AIM: Copy the lines of the entries below word for word, from the line containing "You are a computer-use" through the end of the entries, and leave the pictures out.

MATERIAL TO PROCESS:
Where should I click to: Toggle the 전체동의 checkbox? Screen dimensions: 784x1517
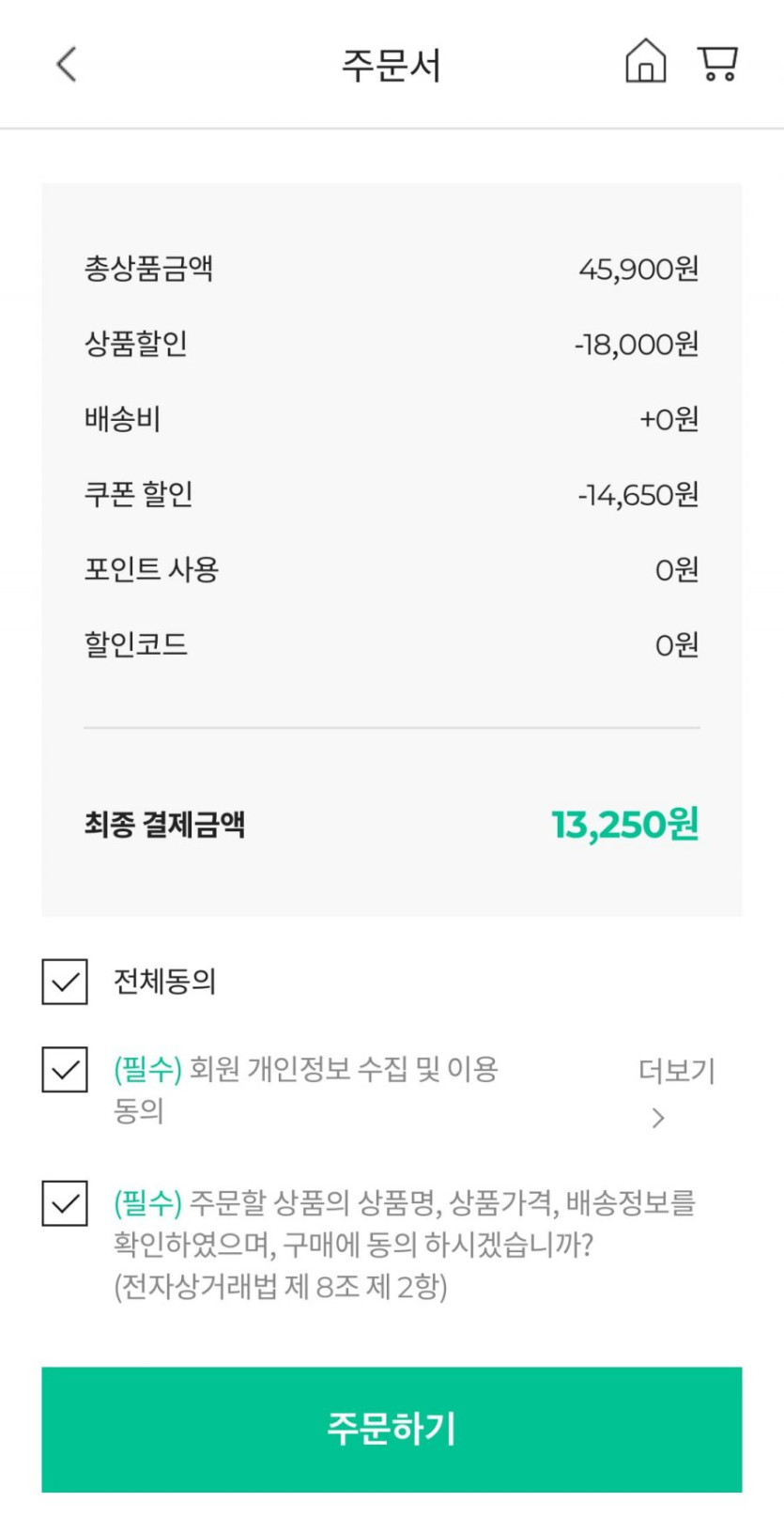pos(65,982)
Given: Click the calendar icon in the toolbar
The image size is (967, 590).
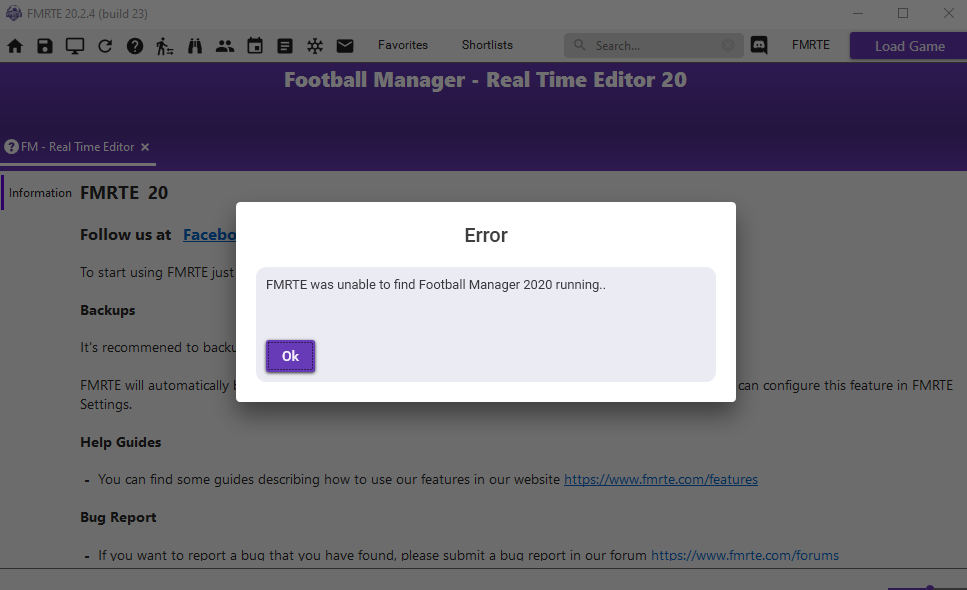Looking at the screenshot, I should 255,46.
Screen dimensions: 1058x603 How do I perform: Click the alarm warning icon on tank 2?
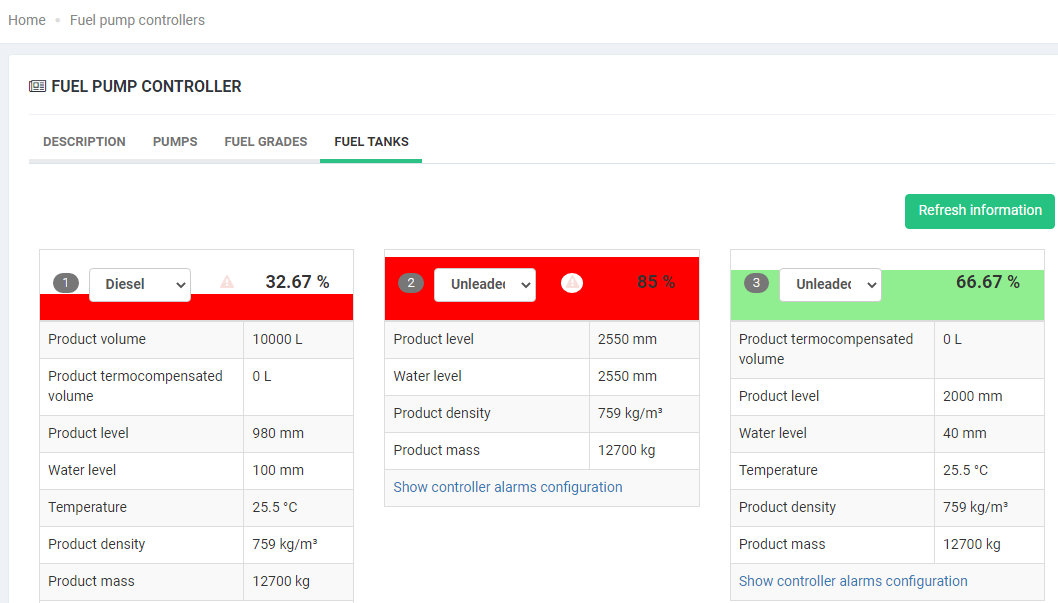(x=572, y=283)

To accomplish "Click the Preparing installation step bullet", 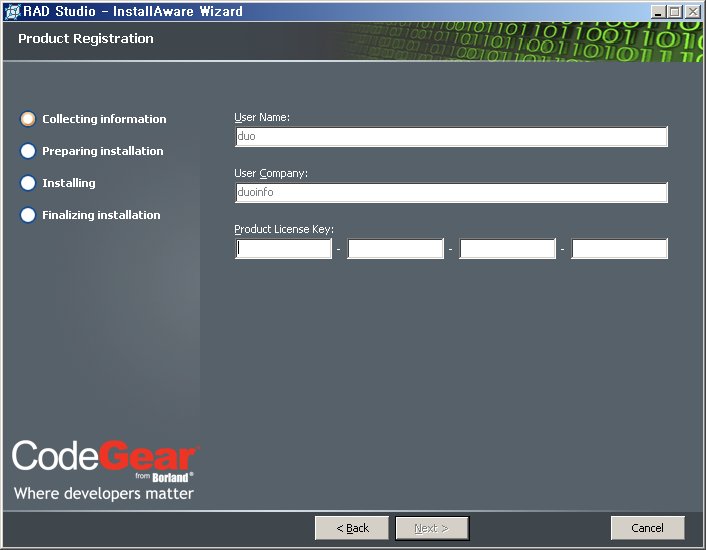I will [x=28, y=151].
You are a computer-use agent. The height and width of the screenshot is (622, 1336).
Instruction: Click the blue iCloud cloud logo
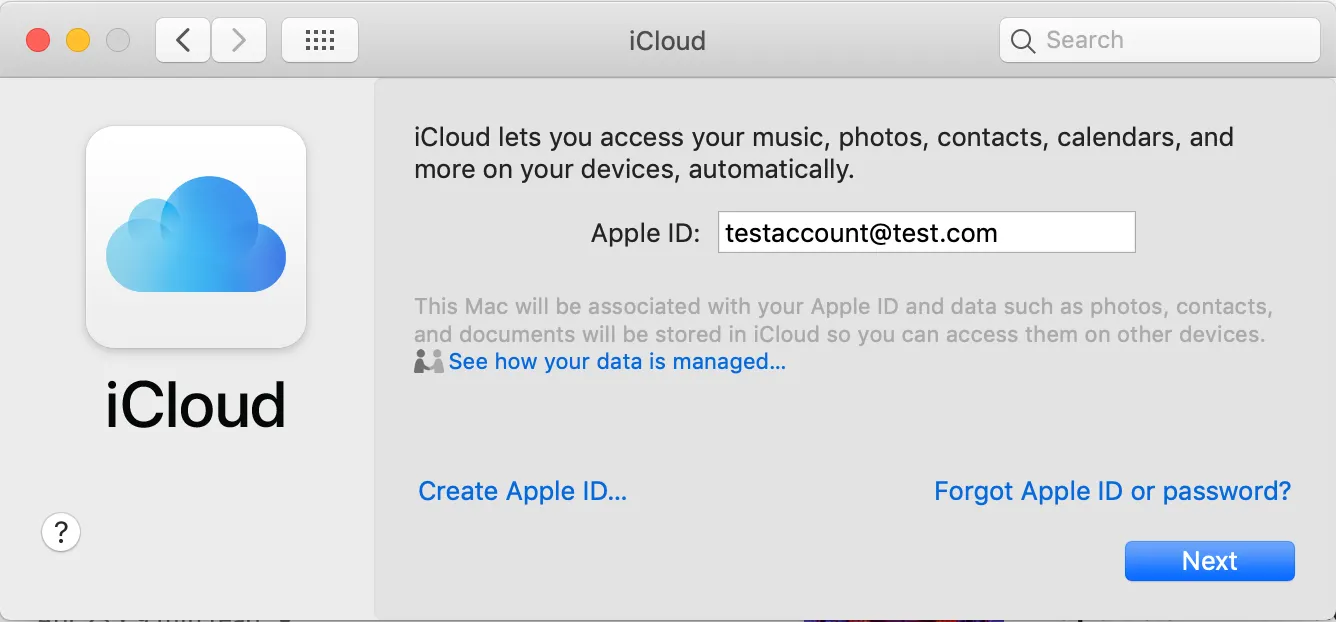(x=196, y=236)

CORRECT ANSWER:
You are a computer-use agent. The height and width of the screenshot is (622, 1336).
Instruction: Click the blue iCloud cloud logo
(x=196, y=236)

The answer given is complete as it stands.